I have followed the acidic soap operas (timeline here) surrounding Jeffrey Epstein for more than a decade. That may sound strange, but there’s a logical reason — I lived in West Palm Beach from 2001-2005 and taught at Palm Beach Atlantic University, right next to the mini-towers of Trump Plaza.

Yes, that was a long time ago, back when Donald Trump was embracing his good buddies Bill and Hillary Clinton and acting like a rather mainstream Democrat, in terms of moral and social issues. And it was impossible to read the news in the Sixth Borough of New York without bumping into the kingdom of Trump. That included, from time to time, the people being courted — socially speaking — by Epstein and Co.

Life behind the scenes? That, of course, is where everyone who cares about the details of this sordid affair has to dig into the essential “Perversion of Justice” series by Julie Brown of The Miami Herald. Download it into an iPad program of some kind, because you’ll have to read it in painful chunks.

So why bring this up here at GetReligion? To be blunt: I am waiting for some kind of religion shoe to drop, some angle linked to twisted religion or anti-religious convictions. In my experience, great evil almost always involves twisted religion or blunt, demonic rejection of what is good, beautiful and true.

In one recent story, I was struck by an Epstein statement — when he was a young prep-school teacher — that mentioned his use of “spiritual” activities with his students. Hold that thought.

Meanwhile, everyone is waiting to see the long lists of people who socialized with Epstein, did “business” with him or both. Some of those names — such as Bill Clinton and Donald Trump — are already known.

Will the list contain hypocrites as well as libertines? Of course it will. We live in a sinful and fallen world.

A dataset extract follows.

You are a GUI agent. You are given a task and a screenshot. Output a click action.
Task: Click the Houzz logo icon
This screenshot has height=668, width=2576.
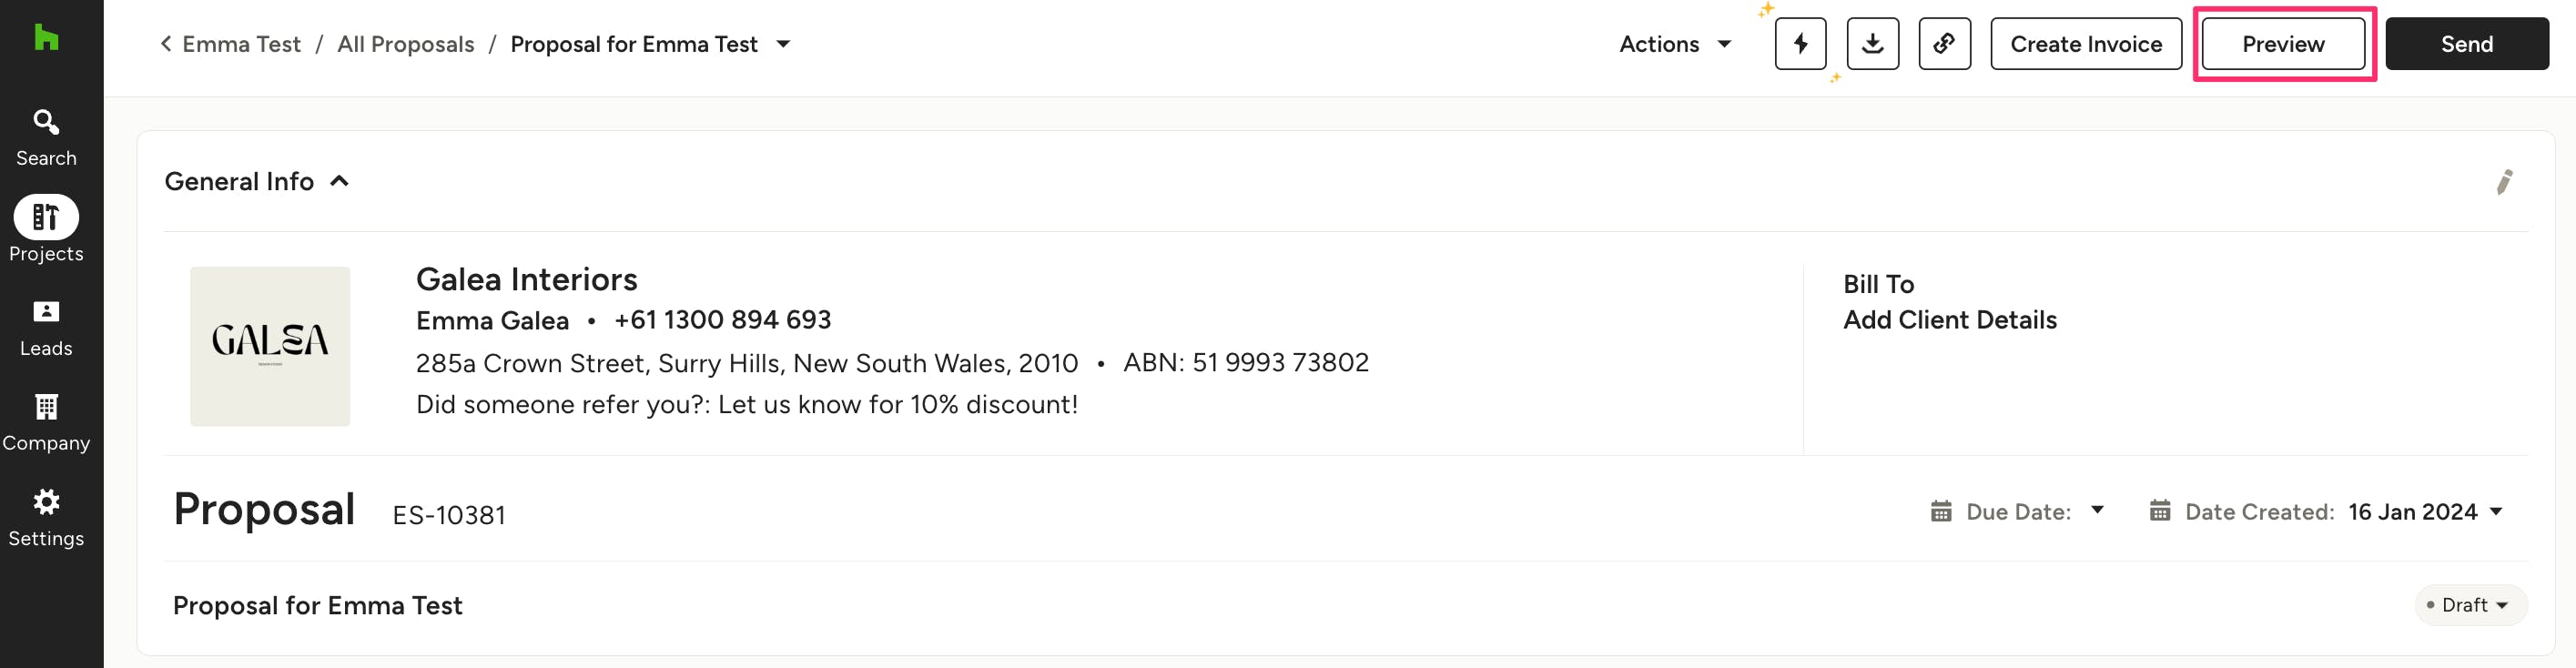[46, 38]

A new Vanity Fair piece on this scandal notes that it’s hard to talk about the mysteries of Epstein’s fortune without getting into the moral dynamics inside his entourage and clients:

In the absence of much other information, the reigning theory on Wall Street currently is that Epstein’s activities with women and girls were central to the building of his fortune, and his relations with some of his investors essentially amounted to blackmail.